Larvae were first fed 2 dah exclusively on rotifers (Brachionus plicatilis). Prey density was kept at 5 rotifers mL–1until 6 dah. Beginning 7 dah, enriched rotifers were offered to the larvae along with Artemia nauplii (prey density of 0.1 and 1.0 nauplii mL–1). While larvae were fed on rotifers, the green water technique was used adding the microalgae Nannochloropsis oculatta at the density of 15x104 cells mL–1. The use of rotifers was discontinued 9 dah, thereafter larvae were fed exclusively on Artemia nauplii for two days. Enriched Artemia were first offered 11 dah and larvae were co-fed on a commercial diet (NRD, Inve, USA – 59% protein, 16% lipids) from 16 dah onwards until weaning was completed 28 dah.

Sampling and Histological Analysis

Cobia larvae (n = 15 to 20) were sampled, euthanized in anesthetic (Aqui – S, Lower Hut, New Zealand) at 30ppm, and immediately fixed in 20% v/v buffered formaldehyde (pH 7.2). Samples were taken daily from recently hatched larvae (0 dah) until 15 dah, and after that period every two days until 28 dah. A juvenile sample was taken 53 dah.

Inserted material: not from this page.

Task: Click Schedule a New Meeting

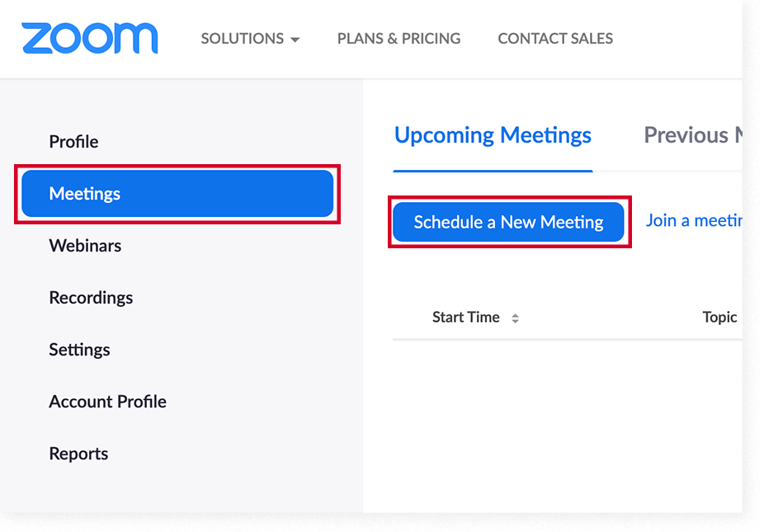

Prior to the histological processing, the fixed larvae had their total length measured under a stereoscopic microscope (Wild M5A-Heerbrugg-Switzerland) with a micrometric ocular. Fish larger than 12 mm were measured with a digital caliper. Larvae were dehydrated in a graded series of ethanol and xylol in an automatic tissue processing (LUPE PT 05 - Lupetec - São Carlos - São Paulo - Brazil), embedded in Paraplast® (McCormick Scientific - St. Louis - Missouri - USA) and sectioned 3 µm in a microtome (LUPE MRP 03 - Lupetec - São Carlos - São Paulo - Brazil). The sections were stained with hematoxylin and eosin or with PAS and examined for the presence of thyroid follicles using a light microscope (OlympusBX 45 - Olympus America Inc. - Center Valley - Pennsylvania - E.U.A.) coupled to a digital camera (Olympus DP 72 – Olympus America Inc. - Center Valley - Pennsylvania - USA) to capture images. The number of cells in the follicles, and their diameter and height were measured through an integration ocular with 0.01 µm intervals in a 400x augmentation according to Weibel (1980).

RESULTS

Thyroid Follicles Development

The histological analysis revealed that the thyroid follicles were individually dispersed under the pharynx, adjacent to the ventral aorta and near the insertion of the branchial arcs (Fig. 1). The first evidence of thyroid follicle formation in cobia larvae was observed on the 1 dah (24 hours after eclosion). This structure was composed by a unique thyroid follicle formed by a layer of plane epithelial cells, which surrounded a colloidal lumen (Fig. 2). The number of follicles increased progressively with larvae age, indicating three follicles at the 8 dah, six follicles 10 dah, seven follicles 14 dah, 11 follicles 19 dah, 18 follicles were counted at the 23 dah and 19 were observed at 53 dah (Table I).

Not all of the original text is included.